▶ Task to carry out: Restate the listing in full, keeping every word as it is.

----------

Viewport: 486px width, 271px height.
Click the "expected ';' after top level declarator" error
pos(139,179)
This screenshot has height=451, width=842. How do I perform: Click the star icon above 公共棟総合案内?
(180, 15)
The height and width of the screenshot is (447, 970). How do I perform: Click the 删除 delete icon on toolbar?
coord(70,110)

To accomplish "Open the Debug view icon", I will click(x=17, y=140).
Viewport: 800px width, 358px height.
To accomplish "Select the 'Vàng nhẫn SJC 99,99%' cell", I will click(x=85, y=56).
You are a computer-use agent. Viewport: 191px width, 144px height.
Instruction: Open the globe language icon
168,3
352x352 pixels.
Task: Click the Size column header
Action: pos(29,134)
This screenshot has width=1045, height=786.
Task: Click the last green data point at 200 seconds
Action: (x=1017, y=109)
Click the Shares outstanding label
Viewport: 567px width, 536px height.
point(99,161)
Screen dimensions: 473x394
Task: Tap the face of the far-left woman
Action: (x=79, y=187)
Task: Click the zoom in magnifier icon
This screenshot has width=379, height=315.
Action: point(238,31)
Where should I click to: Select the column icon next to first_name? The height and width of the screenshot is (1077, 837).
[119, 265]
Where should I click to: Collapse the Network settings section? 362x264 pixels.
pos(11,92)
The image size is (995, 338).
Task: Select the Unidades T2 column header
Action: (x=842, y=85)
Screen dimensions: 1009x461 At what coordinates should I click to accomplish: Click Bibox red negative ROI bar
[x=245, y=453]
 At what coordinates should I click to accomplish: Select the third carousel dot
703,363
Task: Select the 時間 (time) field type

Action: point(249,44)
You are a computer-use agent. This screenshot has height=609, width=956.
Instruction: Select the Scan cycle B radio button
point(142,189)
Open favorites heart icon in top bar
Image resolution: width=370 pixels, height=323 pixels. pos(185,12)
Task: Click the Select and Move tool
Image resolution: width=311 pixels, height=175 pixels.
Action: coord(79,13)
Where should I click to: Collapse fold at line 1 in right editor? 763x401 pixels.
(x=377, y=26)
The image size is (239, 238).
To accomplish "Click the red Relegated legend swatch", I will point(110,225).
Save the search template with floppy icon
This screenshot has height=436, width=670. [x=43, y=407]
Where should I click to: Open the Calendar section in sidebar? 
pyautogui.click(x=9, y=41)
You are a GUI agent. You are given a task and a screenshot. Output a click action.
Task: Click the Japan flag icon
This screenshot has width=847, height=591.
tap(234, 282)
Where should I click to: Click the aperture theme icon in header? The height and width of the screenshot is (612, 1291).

----------

▶ Response area:
Viewport: 486px width, 271px height.
Click the "expected ';' after top level declarator" error
pos(139,179)
This screenshot has height=451, width=842. How do I perform: Click the star icon above 公共棟総合案内?
(180, 15)
The height and width of the screenshot is (447, 970). How do I perform: Click the 删除 delete icon on toolbar?
coord(70,110)

To accomplish "Open the Debug view icon", I will click(x=17, y=140).
Viewport: 800px width, 358px height.
To accomplish "Select the 'Vàng nhẫn SJC 99,99%' cell", I will click(x=85, y=56).
You are a computer-use agent. Viewport: 191px width, 144px height.
Instruction: Open the globe language icon
168,3
352x352 pixels.
Task: Click the Size column header
Action: pos(29,134)
This screenshot has width=1045, height=786.
Task: Click the last green data point at 200 seconds
Action: (x=1017, y=109)
Click the Shares outstanding label
Viewport: 567px width, 536px height.
point(99,161)
Screen dimensions: 473x394
Task: Tap the face of the far-left woman
Action: (x=79, y=187)
Task: Click the zoom in magnifier icon
This screenshot has width=379, height=315.
Action: point(238,31)
Where should I click to: Select the column icon next to first_name? The height and width of the screenshot is (1077, 837).
[119, 265]
Where should I click to: Collapse the Network settings section? 362x264 pixels.
pos(11,92)
The image size is (995, 338).
Task: Select the Unidades T2 column header
Action: (x=842, y=85)
Screen dimensions: 1009x461 At what coordinates should I click to accomplish: Click Bibox red negative ROI bar
[x=245, y=453]
 At what coordinates should I click to accomplish: Select the third carousel dot
703,363
Task: Select the 時間 (time) field type

Action: point(249,44)
You are a computer-use agent. This screenshot has height=609, width=956.
Instruction: Select the Scan cycle B radio button
point(142,189)
Open favorites heart icon in top bar
Image resolution: width=370 pixels, height=323 pixels. pos(185,12)
Task: Click the Select and Move tool
Image resolution: width=311 pixels, height=175 pixels.
Action: coord(79,13)
Where should I click to: Collapse fold at line 1 in right editor? 763x401 pixels.
(x=377, y=26)
The image size is (239, 238).
To accomplish "Click the red Relegated legend swatch", I will point(110,225).
Save the search template with floppy icon
This screenshot has height=436, width=670. [x=43, y=407]
Where should I click to: Open the Calendar section in sidebar? 
pyautogui.click(x=9, y=41)
You are a GUI agent. You are given a task and a screenshot. Output a click action.
Task: Click the Japan flag icon
This screenshot has width=847, height=591.
tap(234, 282)
Where should I click to: Click the aperture theme icon in header? The height and width of the screenshot is (612, 1291).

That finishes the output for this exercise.